Court Opinion

ID: 9659597
Source: CourtListenerOpinion
Date Created: 2023-08-23 21:50:23.205509+00
Date Added: 2024-06-11T09:03:40.667372
License: Public Domain

RAWLINGS, Justice
(dissenting).
It is impossible for me to agree with the reasoning in Division III of the majority opinion and result reached, therefore I respectfully dissent.
The majority prefatorily concedes “We are bound under the holding in Fuentes [v. Shevin, 407 U.S. 67, 92 S.Ct. 1983, 32 L Ed.2d 556 (1972)] to declare unconstitutional and invalid sections 643.5 and 643.6, The Code, for their want of notice and judicial hearing requirements prior to seizure.” It then proceeds to sanction, under the guise of harmless error, a replevin procedure here pursued and effected under the aforesaid admittedly unconstitutional statutory enactments. I cannot join in that conclusion.
As the Supreme Court first made clear in Fuentes v. Shevin, 92 S.Ct. at 1994-1995:
“If the right to notice and a hearing is to serve its full purpose, then, it is clear that it must be granted at a time when the deprivation can still be prevented. At a later hearing, an individual’s possessions can be returned to him if it was unfairly or mistakenly taken in the first place. Damages may even be awarded to him for the wrongful deprivation. But no later hearing and no damage award can undo the fact that the arbitrary taking that was subject to the right of procedural due process has already occurred. ‘This Court has not . . . embraced the general proposition that a wrong may be done if it can be undone.’ Stanley v. Illinois, 405 U.S. 645, 647, 92 S.Ct. 1208, 1210, 31 L.Ed.2d 551.”
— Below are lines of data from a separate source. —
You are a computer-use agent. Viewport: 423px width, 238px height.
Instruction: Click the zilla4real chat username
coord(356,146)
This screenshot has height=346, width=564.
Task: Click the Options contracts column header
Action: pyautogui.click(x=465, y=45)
With regard thereto these defendants were never accorded the foregoing pre-sei-zure rights. Furthermore, we cannot presume they had no good and sufficient legal cause which would have prevented the admittedly illegal divestment.
*538Even more significantly it is to me evident the'majority flies squarely in the face of Fuentes v. Shevin. In that case, 92 S. Ct. at 1997-1998, the court unmistakably declared:
“If it were shown at a hearing that the appellants had defaulted on their contractual obligations, it might well be that the sellers of the goods would be entitled to repossession. But even assuming that the appellants had fallen behind in their installment payments, and that they had no other valid defenses, that is immaterial here. The right to be heard does not depend upon an advance showing that one will surely prevail at the hearing. ‘To one who protests against the taking of his property without due process of law, it is no answer to say that in his particular case due process of law would have led to the same result because he had no adequate defense upon the merits’ Coe v. Armour Fertilizer Works, 237 U.S. 413, 424, 35 S.Ct. 625, 629, 59 L.Ed. 1027. It is enough to invoke the procedural safeguards of the Fourteenth Amendment that a significant property interest is at stake, whatever the ultimate outcome of a hearing on the contractual right to continued possession and use of the goods.” (Emphasis supplied).
Surely that which developed in the instant case after pursuit by plaintiff of an unconstitutional seizure cannot effectively eliminate the inceptional taint of invalidity.
It would appear the majority, at least inferentially, agrees with the position here taken by conceding, “ * * * we cannot allow application of an unconstitutional statute with the excuse it will or can be later corrected by showing at trial.”
In light of the foregoing I would reverse.
MASON and LeGRAND, JJ., join in this dissent.